Koenigsegg Group AB were potential buyers of Saab but talks failed last month and Spyker stepped in.
In a statement last week GM said"certain issues arose that both parties believe could not be resolved."
GM did not disclose what problems arose.
Spyker has had their own financial problems, only 21 cars were built in the first half of the year and they lost 8.7 million euros in the first six months of 2009. Sales fell by 1.6 million euros to 4.1 billion euros compared to the previous year.
Earlier in the week Saab announced it had sold all the rights to the current 9-5 as well as some of the technologies from the current 9-3 to Beijing Automotive Industry Holdings Co. for an undisclosed amount. According to a Swedish business newspaper, BAIC are thought to have paid $197 million (USD) for the assets.
A Saab spokeswoman thought that the money from the Chinese would give Saab's new owners a good foundation to build upon. They were confident a new owner would be found.

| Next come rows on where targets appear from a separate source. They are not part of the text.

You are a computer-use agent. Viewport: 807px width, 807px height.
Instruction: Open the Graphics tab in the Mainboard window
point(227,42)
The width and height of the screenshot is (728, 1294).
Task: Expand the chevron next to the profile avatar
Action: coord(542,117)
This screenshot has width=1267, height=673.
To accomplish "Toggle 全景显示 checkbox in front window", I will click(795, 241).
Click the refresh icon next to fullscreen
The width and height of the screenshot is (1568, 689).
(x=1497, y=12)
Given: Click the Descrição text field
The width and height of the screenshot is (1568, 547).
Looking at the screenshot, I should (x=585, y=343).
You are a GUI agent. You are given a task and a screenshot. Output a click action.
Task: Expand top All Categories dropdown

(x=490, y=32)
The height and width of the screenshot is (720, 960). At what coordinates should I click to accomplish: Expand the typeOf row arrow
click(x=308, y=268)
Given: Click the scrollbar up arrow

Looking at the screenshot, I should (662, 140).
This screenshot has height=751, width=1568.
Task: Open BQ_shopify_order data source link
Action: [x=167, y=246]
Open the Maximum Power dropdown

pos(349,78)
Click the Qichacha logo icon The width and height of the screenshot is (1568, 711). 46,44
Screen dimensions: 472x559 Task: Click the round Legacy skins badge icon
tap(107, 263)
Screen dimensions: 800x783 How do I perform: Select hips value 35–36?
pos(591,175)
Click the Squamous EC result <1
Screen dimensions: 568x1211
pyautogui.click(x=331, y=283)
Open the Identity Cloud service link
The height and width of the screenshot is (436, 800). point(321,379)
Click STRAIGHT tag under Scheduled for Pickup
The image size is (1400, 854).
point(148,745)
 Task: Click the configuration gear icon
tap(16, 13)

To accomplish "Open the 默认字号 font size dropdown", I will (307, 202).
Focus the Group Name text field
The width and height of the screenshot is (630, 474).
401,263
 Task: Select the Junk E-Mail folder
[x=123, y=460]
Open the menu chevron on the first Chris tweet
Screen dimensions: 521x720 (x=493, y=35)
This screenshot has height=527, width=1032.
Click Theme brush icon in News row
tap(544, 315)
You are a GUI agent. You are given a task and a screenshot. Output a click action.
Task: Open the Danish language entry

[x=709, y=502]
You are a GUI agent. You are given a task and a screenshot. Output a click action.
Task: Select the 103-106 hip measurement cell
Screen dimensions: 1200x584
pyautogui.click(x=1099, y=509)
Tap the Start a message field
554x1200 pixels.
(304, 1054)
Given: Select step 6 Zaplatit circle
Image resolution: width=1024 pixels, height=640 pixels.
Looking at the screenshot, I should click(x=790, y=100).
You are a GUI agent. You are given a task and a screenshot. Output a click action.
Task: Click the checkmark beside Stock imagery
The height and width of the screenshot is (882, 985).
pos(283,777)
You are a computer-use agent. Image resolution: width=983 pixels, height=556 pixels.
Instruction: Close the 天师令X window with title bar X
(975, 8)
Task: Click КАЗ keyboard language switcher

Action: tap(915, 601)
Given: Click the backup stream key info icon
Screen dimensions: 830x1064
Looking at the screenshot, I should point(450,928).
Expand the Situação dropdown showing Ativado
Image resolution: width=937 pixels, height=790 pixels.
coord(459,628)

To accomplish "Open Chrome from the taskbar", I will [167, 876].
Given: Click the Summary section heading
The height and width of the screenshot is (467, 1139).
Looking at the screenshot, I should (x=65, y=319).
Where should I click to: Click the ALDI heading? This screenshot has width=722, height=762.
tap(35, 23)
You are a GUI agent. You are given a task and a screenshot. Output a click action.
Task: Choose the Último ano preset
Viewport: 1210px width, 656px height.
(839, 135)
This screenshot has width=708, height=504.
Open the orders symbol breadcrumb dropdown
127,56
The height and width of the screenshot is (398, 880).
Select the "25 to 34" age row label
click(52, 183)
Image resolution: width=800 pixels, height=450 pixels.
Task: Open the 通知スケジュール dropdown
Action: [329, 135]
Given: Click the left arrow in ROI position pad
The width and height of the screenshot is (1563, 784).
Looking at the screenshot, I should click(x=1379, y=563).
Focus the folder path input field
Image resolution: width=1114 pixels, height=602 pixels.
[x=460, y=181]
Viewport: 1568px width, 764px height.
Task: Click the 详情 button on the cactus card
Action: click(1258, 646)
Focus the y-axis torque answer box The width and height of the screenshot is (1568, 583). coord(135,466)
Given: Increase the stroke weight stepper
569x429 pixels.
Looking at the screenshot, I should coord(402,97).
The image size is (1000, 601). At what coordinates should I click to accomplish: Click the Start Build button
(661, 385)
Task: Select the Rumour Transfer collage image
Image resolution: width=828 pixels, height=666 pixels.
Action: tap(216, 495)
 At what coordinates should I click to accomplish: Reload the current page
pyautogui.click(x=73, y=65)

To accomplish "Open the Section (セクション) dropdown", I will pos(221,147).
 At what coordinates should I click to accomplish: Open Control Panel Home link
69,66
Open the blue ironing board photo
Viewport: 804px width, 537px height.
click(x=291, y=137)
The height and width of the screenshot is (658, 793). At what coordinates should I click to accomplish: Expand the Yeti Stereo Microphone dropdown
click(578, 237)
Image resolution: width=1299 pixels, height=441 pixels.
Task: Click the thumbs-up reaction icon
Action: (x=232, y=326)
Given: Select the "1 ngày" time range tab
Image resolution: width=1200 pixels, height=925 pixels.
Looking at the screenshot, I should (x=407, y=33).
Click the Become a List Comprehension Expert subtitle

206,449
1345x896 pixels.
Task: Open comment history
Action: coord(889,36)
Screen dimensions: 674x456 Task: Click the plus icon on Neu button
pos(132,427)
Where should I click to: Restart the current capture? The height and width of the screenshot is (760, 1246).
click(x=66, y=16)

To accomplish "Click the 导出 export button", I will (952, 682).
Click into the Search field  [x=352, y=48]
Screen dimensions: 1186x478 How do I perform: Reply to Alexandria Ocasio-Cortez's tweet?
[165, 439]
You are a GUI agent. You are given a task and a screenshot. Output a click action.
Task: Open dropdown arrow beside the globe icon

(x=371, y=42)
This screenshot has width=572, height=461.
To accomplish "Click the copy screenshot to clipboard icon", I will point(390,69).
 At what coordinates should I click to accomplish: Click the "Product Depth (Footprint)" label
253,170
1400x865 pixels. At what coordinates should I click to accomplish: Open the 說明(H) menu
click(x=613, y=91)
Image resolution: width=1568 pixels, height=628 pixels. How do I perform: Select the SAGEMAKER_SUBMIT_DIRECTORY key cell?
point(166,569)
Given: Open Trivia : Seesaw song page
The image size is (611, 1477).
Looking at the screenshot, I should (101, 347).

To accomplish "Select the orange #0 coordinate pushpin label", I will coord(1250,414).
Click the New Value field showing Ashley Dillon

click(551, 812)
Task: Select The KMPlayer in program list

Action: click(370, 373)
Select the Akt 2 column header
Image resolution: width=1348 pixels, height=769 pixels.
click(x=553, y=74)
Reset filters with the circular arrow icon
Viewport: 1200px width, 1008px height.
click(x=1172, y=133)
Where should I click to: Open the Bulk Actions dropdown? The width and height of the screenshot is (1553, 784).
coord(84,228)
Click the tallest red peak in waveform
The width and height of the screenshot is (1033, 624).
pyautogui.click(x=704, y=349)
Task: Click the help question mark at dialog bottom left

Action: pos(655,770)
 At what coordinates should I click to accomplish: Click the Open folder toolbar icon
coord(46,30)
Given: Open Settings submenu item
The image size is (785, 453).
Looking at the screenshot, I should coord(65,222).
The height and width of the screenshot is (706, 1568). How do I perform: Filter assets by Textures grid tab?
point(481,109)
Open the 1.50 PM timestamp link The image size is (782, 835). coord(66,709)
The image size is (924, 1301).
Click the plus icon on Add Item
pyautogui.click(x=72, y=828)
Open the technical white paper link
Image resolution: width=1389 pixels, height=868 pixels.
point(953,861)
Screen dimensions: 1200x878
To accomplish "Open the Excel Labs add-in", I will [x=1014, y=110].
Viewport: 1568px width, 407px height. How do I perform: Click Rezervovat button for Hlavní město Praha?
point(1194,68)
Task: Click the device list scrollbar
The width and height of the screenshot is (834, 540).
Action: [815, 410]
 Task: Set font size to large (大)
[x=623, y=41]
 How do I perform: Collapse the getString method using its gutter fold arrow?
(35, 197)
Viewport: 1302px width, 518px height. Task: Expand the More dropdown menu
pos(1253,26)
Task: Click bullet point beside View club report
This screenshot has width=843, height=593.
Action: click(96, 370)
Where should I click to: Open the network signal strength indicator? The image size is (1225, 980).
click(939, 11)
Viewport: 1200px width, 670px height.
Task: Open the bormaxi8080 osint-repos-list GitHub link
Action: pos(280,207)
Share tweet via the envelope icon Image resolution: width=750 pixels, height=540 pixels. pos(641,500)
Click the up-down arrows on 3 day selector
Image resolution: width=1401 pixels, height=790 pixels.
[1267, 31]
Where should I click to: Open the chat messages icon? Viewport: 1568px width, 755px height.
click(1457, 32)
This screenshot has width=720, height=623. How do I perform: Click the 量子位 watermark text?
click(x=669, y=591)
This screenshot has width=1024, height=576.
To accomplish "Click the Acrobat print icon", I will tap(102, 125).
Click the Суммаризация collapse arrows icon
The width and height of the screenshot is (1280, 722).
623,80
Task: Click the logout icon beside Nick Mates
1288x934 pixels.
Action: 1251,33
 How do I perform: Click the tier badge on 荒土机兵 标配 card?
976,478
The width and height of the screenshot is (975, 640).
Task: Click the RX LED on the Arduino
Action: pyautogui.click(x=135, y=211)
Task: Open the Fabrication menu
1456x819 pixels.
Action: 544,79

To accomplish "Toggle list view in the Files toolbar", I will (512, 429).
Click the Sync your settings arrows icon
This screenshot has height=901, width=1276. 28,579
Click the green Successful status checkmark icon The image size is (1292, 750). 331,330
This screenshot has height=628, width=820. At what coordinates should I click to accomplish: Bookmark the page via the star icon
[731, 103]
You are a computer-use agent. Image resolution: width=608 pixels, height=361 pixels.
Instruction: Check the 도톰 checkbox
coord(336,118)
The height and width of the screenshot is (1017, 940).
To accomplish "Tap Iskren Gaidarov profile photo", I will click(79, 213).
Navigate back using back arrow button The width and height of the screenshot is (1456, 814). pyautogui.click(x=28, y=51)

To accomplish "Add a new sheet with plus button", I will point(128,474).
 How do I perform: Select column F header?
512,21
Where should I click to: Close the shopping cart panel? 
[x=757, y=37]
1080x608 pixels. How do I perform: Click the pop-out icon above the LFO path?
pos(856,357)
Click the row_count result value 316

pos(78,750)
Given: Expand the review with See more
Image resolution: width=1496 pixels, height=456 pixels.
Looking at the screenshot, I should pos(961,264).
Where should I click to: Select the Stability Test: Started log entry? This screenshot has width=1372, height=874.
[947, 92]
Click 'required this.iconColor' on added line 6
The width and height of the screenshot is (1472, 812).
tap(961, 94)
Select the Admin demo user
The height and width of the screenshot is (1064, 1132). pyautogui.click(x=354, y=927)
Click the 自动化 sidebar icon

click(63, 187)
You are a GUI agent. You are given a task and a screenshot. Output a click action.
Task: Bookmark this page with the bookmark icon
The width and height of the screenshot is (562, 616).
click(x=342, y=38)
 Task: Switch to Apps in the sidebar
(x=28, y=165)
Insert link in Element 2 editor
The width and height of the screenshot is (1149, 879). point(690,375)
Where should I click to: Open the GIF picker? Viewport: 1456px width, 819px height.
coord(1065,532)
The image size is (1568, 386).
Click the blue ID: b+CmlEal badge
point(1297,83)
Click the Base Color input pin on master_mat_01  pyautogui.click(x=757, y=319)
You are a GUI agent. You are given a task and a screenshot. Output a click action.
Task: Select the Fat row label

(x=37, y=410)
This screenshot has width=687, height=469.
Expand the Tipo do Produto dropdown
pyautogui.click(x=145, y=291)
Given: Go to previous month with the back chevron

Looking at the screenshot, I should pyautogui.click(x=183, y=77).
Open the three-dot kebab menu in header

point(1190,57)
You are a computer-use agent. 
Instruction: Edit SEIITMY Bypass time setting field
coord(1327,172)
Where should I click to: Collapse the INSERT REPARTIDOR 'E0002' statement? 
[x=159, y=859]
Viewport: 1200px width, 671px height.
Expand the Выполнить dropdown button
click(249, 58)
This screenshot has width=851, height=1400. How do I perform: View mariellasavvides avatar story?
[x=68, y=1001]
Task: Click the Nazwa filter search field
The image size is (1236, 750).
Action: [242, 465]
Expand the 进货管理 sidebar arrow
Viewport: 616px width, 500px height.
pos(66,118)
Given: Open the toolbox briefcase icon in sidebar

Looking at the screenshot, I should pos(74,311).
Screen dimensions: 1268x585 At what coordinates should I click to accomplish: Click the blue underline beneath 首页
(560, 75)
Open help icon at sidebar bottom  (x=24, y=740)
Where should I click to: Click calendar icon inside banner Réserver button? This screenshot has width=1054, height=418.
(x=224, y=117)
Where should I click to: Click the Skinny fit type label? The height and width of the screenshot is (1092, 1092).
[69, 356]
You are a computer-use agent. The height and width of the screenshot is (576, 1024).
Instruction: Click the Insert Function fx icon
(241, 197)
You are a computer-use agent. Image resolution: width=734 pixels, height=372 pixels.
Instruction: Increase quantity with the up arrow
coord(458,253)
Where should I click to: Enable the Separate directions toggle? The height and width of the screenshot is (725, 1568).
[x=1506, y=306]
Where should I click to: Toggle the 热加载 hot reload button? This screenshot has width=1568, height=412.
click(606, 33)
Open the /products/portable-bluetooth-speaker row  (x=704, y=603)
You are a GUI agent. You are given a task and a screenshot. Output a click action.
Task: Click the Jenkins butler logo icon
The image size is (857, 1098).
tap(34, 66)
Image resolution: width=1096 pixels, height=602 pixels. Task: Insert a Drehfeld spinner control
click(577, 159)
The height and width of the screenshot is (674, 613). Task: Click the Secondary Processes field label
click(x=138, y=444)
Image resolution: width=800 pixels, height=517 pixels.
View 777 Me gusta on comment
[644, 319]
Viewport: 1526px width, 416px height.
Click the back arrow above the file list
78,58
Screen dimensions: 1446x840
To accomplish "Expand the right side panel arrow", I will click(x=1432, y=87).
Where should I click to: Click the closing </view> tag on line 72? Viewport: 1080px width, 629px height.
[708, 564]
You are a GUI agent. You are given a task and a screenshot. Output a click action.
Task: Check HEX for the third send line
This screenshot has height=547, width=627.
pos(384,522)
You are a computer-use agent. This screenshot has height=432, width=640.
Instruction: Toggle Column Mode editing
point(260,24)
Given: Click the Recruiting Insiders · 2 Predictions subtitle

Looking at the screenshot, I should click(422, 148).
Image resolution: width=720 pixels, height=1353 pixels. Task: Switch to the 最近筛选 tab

A European analyst who would like to remain anonymous because of his business dealings with GM and Saab said"This could lead to a slow and painful shutdown."
The only bidder for Saab which celebrated its 60th birthday on December 16 was Spyker.
BAIC plan to start production of its Saab based cars as soon as 2011.
GM Europe's boss Reilly said the Saab closure isn't bankruptcy or a forced liquidation, “Consequently, we expect Saab to satisfy debts including supplier payments and to wind down production and the distribution channel in an orderly manner while looking after our customers,” Reilly said.
Saab will continue to honor warranties as well as providing service and spare parts to current Saab owners around the world.